◆ **Objectif à atteindre**:
Restituez mot pour mot l'intégralité de l'entretien avec Dan Sperber.

◆ **Texte à étudier**:
^^^^^^^^
Quel est le point de départ de votre itinéraire intellectuel ?
Dan Sperber : Au départ, je me suis intéressé à l’anthropologie pour des raisons politiques. À 20 ans, en 1962, à la fin de la guerre d’Algérie, j’étais un militant anticolonialiste, je m’imaginais devenir un « révolutionnaire professionnel ». Pas dans les rangs du parti communiste, dont la dérive stalinienne était pour moi une évidence – mon père, Manès Sperber, écrivain engagé qui avait quitté le Parti dans les années 1930 lors des procès de Moscou, m’en avait convaincu. J’étais plutôt marxiste tendance Rosa Luxemburg avec des sympathies anarchistes. Je me suis intéressé aux sciences sociales, parce que j’y voyais un outil de l’action politique. L’une des leçons des luttes anticolonialistes était qu’on ne pouvait pas se contenter de plaquer les catégories marxistes sur toutes les sociétés non européennes, il fallait tenir compte de l’histoire sociale et culturelle de chacune. Assez rapidement, la figure de l’Occidental révolutionnaire professionnel dans le monde postcolonial m’a paru ambiguë. Je reste attiré par l’idée d’un « socialisme scientifique », d’une action fondée sur la science pour rendre nos sociétés plus justes, mais j’ai découvert les limites des sciences sociales, en particulier leur quasi-absence de pouvoir de prédiction.
^^^^^^^^
◆ **Matériel fourni**:
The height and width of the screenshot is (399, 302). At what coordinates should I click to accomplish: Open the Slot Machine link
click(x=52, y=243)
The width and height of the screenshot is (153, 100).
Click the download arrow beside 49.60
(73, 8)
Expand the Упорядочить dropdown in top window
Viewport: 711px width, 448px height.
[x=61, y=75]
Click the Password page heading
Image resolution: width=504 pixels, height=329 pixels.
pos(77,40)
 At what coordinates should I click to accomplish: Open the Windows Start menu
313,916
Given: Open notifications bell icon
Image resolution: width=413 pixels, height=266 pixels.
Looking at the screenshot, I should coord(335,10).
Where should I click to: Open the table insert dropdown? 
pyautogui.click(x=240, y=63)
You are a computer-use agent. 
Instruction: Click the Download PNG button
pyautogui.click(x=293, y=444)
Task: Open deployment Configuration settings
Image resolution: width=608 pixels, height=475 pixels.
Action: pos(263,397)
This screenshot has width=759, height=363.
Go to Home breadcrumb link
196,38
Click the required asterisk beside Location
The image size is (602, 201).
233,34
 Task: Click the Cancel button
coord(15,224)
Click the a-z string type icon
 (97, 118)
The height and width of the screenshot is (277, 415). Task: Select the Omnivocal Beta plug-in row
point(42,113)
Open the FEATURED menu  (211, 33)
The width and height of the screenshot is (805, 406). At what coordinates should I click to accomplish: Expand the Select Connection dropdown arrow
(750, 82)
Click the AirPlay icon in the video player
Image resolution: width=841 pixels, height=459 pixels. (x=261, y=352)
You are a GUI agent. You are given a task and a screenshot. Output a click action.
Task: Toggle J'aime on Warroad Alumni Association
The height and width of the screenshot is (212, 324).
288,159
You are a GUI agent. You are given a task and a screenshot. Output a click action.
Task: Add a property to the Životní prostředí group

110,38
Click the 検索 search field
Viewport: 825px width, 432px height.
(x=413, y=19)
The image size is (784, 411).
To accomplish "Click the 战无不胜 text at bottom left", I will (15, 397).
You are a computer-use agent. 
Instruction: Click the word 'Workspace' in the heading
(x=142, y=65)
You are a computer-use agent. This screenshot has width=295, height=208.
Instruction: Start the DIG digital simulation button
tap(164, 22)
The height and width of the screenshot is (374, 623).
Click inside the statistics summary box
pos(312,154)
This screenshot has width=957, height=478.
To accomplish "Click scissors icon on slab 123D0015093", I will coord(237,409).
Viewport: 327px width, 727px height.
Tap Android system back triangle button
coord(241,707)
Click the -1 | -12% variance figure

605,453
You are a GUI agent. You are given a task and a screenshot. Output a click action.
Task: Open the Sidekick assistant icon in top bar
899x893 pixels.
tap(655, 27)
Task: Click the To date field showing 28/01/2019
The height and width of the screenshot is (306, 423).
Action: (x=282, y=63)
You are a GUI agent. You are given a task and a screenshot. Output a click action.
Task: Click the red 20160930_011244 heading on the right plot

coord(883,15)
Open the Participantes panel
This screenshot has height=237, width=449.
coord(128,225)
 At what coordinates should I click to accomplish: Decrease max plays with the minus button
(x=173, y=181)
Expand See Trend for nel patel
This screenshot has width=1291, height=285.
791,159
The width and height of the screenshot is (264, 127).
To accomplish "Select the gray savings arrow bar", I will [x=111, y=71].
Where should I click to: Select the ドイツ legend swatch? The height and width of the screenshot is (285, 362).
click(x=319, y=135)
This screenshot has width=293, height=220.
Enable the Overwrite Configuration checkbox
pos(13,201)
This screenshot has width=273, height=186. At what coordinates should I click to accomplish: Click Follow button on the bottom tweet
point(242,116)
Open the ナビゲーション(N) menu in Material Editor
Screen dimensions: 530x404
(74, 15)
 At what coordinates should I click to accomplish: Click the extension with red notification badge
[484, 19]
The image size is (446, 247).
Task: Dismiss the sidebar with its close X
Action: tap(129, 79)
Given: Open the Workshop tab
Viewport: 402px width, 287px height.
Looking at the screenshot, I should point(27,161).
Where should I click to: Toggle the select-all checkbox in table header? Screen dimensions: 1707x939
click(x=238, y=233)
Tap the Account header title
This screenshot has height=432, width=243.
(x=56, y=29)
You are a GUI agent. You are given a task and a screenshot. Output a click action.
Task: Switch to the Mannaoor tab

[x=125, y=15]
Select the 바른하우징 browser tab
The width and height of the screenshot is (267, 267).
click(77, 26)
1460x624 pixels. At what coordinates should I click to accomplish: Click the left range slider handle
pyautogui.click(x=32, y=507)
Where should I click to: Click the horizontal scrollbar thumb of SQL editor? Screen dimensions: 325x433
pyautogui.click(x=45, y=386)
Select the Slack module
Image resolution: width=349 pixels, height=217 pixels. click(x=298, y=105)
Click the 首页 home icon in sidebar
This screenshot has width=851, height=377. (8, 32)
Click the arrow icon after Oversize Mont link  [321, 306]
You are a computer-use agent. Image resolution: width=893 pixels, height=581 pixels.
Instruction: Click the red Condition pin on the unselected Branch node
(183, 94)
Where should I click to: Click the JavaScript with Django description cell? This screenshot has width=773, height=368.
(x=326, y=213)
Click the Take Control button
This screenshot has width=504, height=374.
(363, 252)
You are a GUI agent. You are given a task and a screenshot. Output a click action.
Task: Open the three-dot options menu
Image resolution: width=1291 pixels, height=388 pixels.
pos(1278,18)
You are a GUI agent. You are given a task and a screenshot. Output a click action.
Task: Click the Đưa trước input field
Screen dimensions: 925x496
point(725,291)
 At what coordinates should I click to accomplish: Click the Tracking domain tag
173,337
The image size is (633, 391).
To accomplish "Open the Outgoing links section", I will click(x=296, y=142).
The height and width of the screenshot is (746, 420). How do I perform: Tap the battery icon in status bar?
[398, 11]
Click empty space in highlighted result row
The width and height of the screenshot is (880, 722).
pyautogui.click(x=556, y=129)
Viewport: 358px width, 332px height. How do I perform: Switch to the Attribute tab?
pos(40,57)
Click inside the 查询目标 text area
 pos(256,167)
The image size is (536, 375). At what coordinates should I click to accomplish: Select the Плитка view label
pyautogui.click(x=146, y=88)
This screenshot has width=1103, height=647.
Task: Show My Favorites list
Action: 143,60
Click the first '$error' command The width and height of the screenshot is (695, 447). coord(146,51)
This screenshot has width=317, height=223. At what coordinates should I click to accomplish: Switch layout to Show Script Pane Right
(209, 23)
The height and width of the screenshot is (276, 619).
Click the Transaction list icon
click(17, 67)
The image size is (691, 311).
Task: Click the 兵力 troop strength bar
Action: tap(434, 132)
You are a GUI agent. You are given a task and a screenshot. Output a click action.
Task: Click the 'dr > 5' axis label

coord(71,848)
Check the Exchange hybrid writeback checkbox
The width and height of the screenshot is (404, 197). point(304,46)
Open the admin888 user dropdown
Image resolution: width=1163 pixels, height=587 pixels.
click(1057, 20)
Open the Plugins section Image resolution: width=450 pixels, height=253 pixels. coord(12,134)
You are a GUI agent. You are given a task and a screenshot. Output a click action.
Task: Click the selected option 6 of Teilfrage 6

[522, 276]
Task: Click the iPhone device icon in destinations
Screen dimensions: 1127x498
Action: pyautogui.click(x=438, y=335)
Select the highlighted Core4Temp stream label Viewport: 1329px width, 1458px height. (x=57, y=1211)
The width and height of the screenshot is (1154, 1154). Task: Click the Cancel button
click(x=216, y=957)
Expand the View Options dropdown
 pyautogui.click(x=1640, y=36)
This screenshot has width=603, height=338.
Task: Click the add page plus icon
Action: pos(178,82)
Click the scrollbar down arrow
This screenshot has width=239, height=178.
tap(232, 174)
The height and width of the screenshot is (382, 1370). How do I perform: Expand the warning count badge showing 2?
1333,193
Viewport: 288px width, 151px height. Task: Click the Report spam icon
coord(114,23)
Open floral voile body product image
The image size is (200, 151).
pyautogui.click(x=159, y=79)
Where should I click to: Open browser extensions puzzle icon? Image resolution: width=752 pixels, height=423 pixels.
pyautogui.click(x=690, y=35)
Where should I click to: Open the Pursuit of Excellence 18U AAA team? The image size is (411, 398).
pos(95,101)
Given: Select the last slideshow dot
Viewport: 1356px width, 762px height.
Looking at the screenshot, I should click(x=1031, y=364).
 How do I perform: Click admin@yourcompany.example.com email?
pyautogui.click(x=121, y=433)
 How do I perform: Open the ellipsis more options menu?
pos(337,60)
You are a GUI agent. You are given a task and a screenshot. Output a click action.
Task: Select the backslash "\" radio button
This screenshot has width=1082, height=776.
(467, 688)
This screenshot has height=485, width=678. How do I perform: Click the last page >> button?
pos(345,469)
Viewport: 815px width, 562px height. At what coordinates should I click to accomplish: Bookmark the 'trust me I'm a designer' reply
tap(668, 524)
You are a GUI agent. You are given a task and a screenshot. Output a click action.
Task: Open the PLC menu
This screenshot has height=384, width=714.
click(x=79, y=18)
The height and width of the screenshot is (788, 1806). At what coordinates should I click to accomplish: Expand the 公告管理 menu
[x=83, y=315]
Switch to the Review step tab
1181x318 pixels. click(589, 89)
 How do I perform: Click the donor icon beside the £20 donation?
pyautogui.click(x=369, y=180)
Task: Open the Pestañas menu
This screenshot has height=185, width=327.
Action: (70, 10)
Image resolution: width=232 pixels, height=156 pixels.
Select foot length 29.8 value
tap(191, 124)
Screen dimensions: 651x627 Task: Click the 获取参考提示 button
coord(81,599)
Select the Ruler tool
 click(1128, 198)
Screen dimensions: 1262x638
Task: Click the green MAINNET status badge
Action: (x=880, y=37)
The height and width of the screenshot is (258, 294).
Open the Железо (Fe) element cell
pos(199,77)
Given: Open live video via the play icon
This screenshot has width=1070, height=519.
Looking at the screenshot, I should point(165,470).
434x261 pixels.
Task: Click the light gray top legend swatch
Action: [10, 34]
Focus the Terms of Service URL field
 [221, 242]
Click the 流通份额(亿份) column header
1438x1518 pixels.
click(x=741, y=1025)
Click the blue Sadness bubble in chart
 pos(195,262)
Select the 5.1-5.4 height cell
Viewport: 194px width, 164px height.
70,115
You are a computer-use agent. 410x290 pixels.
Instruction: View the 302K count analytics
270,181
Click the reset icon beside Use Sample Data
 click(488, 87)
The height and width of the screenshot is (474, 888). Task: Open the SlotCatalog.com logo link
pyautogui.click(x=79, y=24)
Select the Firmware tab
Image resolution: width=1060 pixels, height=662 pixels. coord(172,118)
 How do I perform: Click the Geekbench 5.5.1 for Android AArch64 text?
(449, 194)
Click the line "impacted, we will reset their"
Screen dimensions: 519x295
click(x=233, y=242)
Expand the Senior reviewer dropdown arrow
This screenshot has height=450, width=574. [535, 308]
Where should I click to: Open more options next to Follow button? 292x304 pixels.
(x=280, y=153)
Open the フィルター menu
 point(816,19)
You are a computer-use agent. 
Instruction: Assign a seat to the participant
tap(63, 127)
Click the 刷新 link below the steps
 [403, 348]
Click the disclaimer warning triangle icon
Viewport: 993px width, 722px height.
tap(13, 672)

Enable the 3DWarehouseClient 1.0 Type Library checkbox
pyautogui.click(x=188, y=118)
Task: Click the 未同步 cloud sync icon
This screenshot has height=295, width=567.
^^^^^^^^
◆ **Réponse attendue**:
Quel est le point de départ de votre itinéraire intellectuel ?
Dan Sperber : Au départ, je me suis intéressé à l’anthropologie pour des raisons politiques. À 20 ans, en 1962, à la fin de la guerre d’Algérie, j’étais un militant anticolonialiste, je m’imaginais devenir un « révolutionnaire professionnel ». Pas dans les rangs du parti communiste, dont la dérive stalinienne était pour moi une évidence – mon père, Manès Sperber, écrivain engagé qui avait quitté le Parti dans les années 1930 lors des procès de Moscou, m’en avait convaincu. J’étais plutôt marxiste tendance Rosa Luxemburg avec des sympathies anarchistes. Je me suis intéressé aux sciences sociales, parce que j’y voyais un outil de l’action politique. L’une des leçons des luttes anticolonialistes était qu’on ne pouvait pas se contenter de plaquer les catégories marxistes sur toutes les sociétés non européennes, il fallait tenir compte de l’histoire sociale et culturelle de chacune. Assez rapidement, la figure de l’Occidental révolutionnaire professionnel dans le monde postcolonial m’a paru ambiguë. Je reste attiré par l’idée d’un « socialisme scientifique », d’une action fondée sur la science pour rendre nos sociétés plus justes, mais j’ai découvert les limites des sciences sociales, en particulier leur quasi-absence de pouvoir de prédiction.